News  ·  06 | 08 | 2021

Intervista a Hleb Papou

Il legionario | Concorso Cineasti del presente

Hleb Papou, nel 2017 ha diretto un cortometraggio intitolato Il legionario e poi ha deciso di lavorarci di nuovo per creare il suo primo lungometraggio. Perché questa scelta?

Mentre ero ancora studente del Centro sperimentale di cinematografia di Roma, nel 2015, è nata l’idea de Il legionario. Era l’epoca in cui in Italia si discuteva dello ius soli, il progetto di legge, poi affossato, che avrebbe consentito l'acquisizione della cittadinanza italiana ai nati sul territorio italiano a prescindere dalla cittadinanza dei genitori. Questo cortometraggio ha avuto una buona accoglienza in diversi festival internazionali e mi ha permesso di trovare i fondi per girare il mio primo lungometraggio.

Quali sono gli elementi di novità del lungometraggio?

Nel cortometraggio ci siamo concentrati soprattutto sugli ambienti della polizia. Nel lungometraggio abbiamo potuto dedicare molto più spazio all’ambiente dell’occupazione. In generale, come ovvio, abbiamo potuto sviluppare meglio la narrazione e i personaggi e siamo riusciti a dare più respiro alla narrazione.

La rappresentazione del corpo di polizia appare molto convincente e realistica: avete svolto ricerche specifiche nell’ambiente?

Sì, siamo entrati nel mondo della Celere, abbiamo conosciuto i poliziotti, ne abbiamo studiato le dinamiche; ho persino introdotto gli attori nell’ambiente. Quando abbiamo scritto i personaggi che lavorano in polizia abbiamo cercato di essere onesti, cercando di evitare rappresentazioni stereotipate o tesi precostituite.

Anche le case occupate di Roma sono una realtà intrigante e non molto conosciuta…

Si parla delle case occupate di Roma soltanto nel momento in cui avviene uno sgombero. Questo mondo, che ha una lunga tradizione, è piuttosto complesso. Ci sono molti contesti differenti tra loro. In queste case vivono sia italiani, sia persone con origini migratorie. Persone che votano a destra e persone di sinistra. Per girare questo film ho vissuto una settimana in una casa occupata. Non è un ambiente facile, non è confortevole viverci, e si è a contatto con storie difficili, a volte molto tristi. Inoltre, come cerco di mostrare nel mio film, ci sono regole molto ferree che vanno assolutamente rispettate.

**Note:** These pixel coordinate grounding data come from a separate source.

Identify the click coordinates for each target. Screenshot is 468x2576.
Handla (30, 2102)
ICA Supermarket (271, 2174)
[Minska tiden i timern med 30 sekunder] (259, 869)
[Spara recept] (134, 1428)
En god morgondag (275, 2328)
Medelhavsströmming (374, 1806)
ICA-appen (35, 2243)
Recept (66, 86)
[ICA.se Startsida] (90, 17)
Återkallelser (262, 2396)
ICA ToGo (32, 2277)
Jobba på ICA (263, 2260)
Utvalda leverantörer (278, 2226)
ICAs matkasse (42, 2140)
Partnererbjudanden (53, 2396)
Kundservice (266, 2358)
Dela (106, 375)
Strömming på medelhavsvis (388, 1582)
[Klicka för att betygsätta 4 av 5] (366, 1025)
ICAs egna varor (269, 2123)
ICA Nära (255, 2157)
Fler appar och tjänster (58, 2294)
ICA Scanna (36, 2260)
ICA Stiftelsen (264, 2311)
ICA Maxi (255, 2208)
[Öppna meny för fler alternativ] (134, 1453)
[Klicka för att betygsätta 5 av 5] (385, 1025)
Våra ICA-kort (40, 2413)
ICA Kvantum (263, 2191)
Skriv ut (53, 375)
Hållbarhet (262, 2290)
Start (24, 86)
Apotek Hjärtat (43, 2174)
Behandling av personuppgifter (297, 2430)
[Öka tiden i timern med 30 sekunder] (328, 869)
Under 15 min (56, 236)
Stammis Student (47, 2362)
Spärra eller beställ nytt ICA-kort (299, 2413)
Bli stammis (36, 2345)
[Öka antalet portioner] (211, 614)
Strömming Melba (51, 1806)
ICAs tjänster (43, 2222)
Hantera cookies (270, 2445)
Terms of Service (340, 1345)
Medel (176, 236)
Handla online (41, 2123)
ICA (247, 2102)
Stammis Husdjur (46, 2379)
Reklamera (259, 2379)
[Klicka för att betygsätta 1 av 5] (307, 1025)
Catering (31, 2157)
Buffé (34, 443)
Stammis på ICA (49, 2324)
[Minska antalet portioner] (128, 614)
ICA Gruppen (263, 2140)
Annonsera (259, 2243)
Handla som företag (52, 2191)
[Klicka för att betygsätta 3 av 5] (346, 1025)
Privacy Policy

I conflitti rappresentati nel film all’interno della casa sono molto marcati, ma non sembra esserci spazio per il razzismo. È così?

Nella casa hanno ben altro per la testa. Chi vive lì ha scelto di concentrarsi sui problemi reali e non ha tempo per distrarsi con questioni razziste o xenofobe ridicole. Italiani e stranieri delle case occupate vivono una condizione che li accomuna, hanno esistenze precarie e sanno che da un momento all’altro potrebbero ritrovarsi senza un tetto sopra la testa.